With nowhere to go it was like pulling the plug on this “inland ocean of fresh water.”

It broke loose at the northern end, and hurtled north spilling into the Arctic Ocean.

Here Agassiz’s story enters the realm of Harry Potter.

Our scientific storytellers claim Lake Agassiz’s waters affected the whole planet, raising the level of water in all the oceans of the world at least six centimetres.

Researchers in other disciplines, and from a totally different perspective, have even speculated that some of the flood myths of some ancient peoples could have originated as a result of this cataclysmic global event.

In its headlong rush north, it is said, the waters of the lake roared through the northern landscape like a marauding giant, tearing the land asunder, yet among the geographical carnage left in its wake a legacy for Canada.

Many scientists are convinced Lake Agassiz’s floodwaters exposed the Athabasca Oil Sands.

It seems we may be benefiting today from a previous period of global warming, doesn’t it?

Anyway, these floodwaters may have revealed another wonder though my research hasn’t proven that yet — the Quarry of the Ancestors.

Writer Deborah Jaremko’s article, The Oilsands of the Ancient Hunter, in the 2006 Oil Sands Review magazine tells the rest of the story of this fascinating quarry.

This quarry was uncovered in the search for more of today’s sands.

A limestone-rich quarry, now protected, has released almost 400,000 First Nations people’s artifacts to date.

The high-quality tools, crafted by skilled artisans have been found in archeological digs great distances from the quarry, yet the experts assure us they unquestionably came from there, suggesting a huge manufacturing industry and associated trading area.

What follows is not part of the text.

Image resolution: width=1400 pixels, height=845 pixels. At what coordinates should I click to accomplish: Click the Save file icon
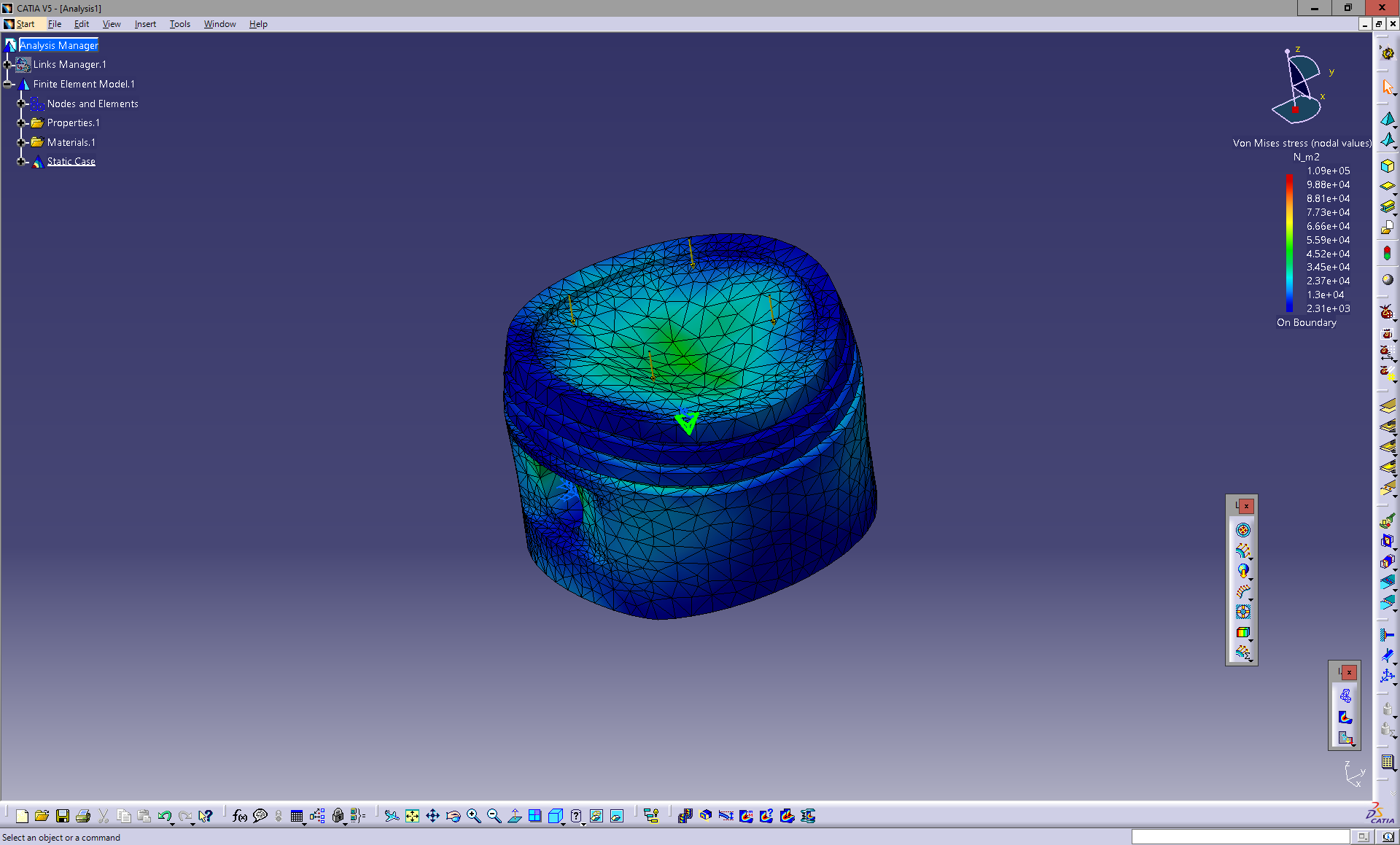coord(63,816)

These artifacts reveal another positive aspect of the sands’ fascinating story. One researcher reported: “The Athabasca Lowlands of northern Alberta contain some of the highest density pre-contact archeological sites in North America.

Long before the Egyptians were building pyramids the people of the Athabasca were building boats, making complex micro-stone tools and hunting mammoth.

“They travelled by boat trading goods from the Arctic to the Pacific and south into the central US. A shard of dried flesh on an arrowhead from the quarry still held the DNA of a mammoth. This confirmed the researchers’ report, and that these people were courageous hunters as well as skilled artisans.

Giant lakes, giant cataclysmic geological events, giant creatures roaming these valleys — people are turning resources such as the quarry into a giant economic venture.

Now we inherit the legacy of the tarsands, a gigantic economic venture responsible for creating 250,000 jobs in Canada.

Giants and giant events have become common to these valleys.

Some of the limestone near the Quarry of the Ancestors has shifted priorities.

It is now purifying air and water, helping in the oil-extraction process, as well as providing a source of construction aggregate for the colossal extraction projects.

Lake Agassiz had its way with this region of Canada. Time, nature, the sun, the universe perhaps have colluded and repaired the carnage the lake left and now our generations benefit.

Along with reaping the rewards of Lake Agassiz’s legacy comes opportunity — the opportunity to leave a legacy for those who follow — legacy, perhaps even more powerful than our inheritance, a legacy of restoration.

Flights of fantasy are allowed when predicting the future, and Syncrude already maintains a herd of more than 300 buffalo, which are roaming the forests near the operation.

Could they one day restore the broken circle of the Buffalo People, and become thousands?

Then people of the future would say, the oil sustained a people, and now the buffalo have returned and the circle of life continues.

Dreams can go wherever we want, but legacies are reality. The people of oil sands country are living one, and spawning another, their own.

From “one of the most technologically advanced mining operations on the planet” people are earning hands-on experience and knowledge that they can share with others around the world.

Perhaps some will take their skills to some of the other sands deposits in North America.

The ultimate key to success will be found in their bag of tools: they’ll know how to “do it green,” and everyone will be happy.